**EXERCISE DETAILS:** When you reach the line that contains "Task: Choose the circle shape", give it back exactly along with each line after it to the end of the entries; skip any pictures.
§ §
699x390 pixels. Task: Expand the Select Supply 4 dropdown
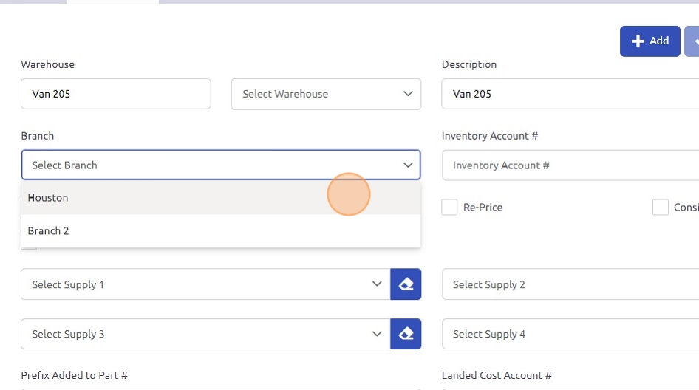click(x=569, y=334)
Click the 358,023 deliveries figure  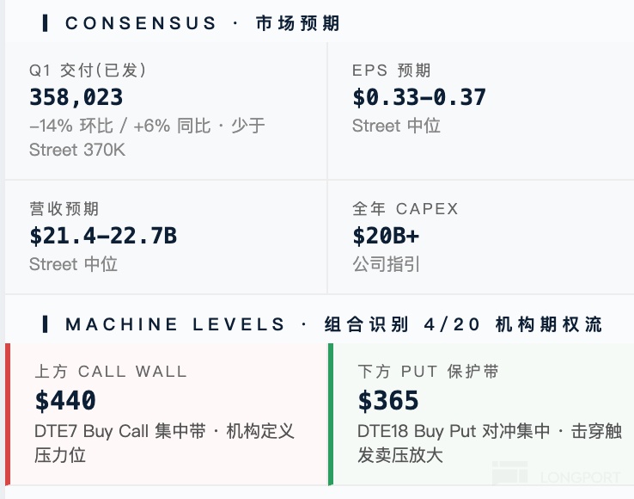click(x=76, y=97)
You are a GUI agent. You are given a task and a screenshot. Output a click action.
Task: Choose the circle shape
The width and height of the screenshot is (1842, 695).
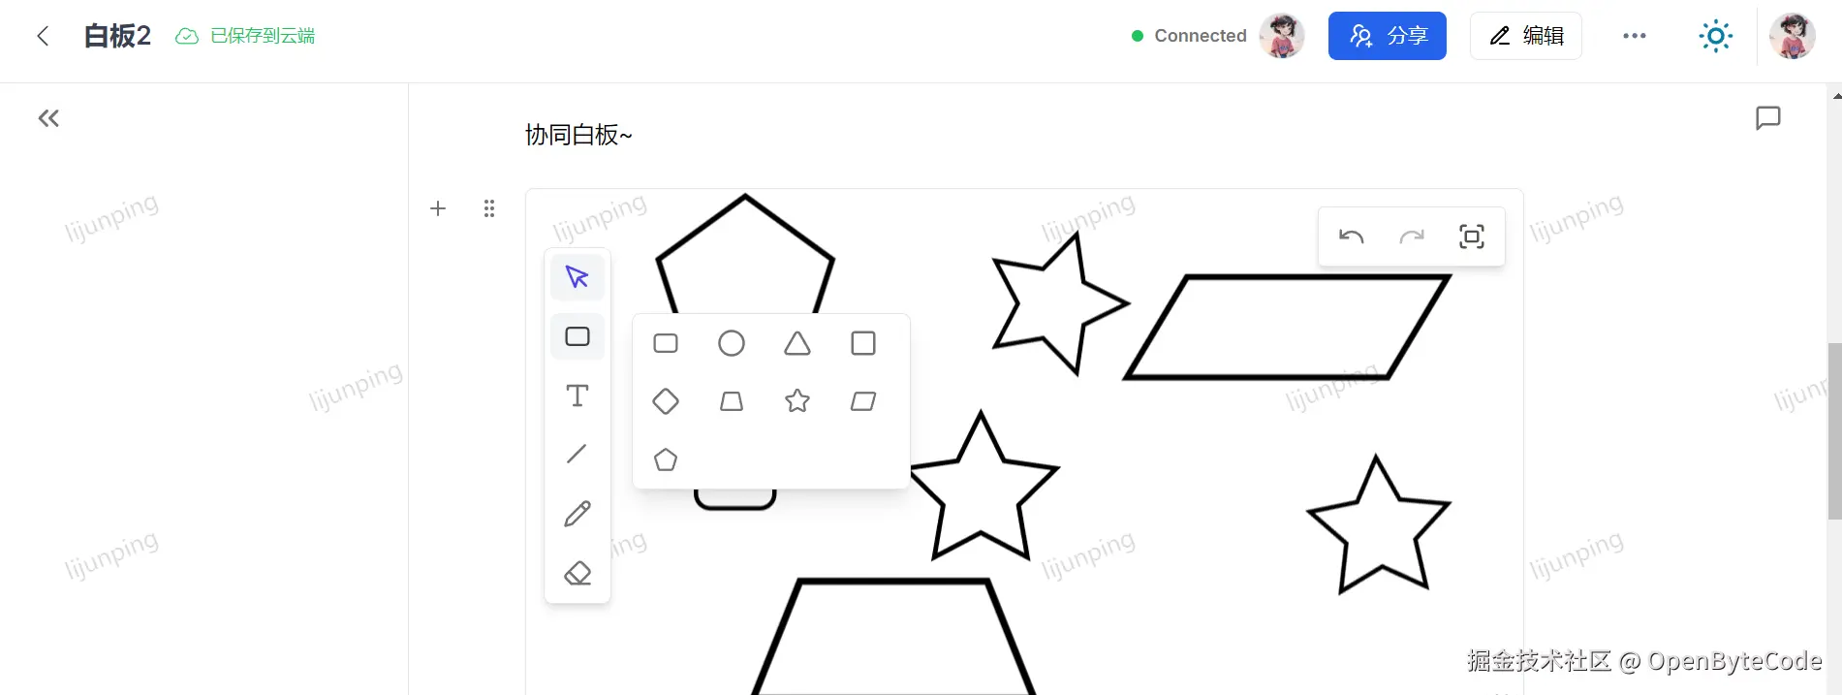pos(732,343)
§ §
**TASK RESULT:**
Task: Choose the circle shape
The width and height of the screenshot is (1842, 695).
pos(732,343)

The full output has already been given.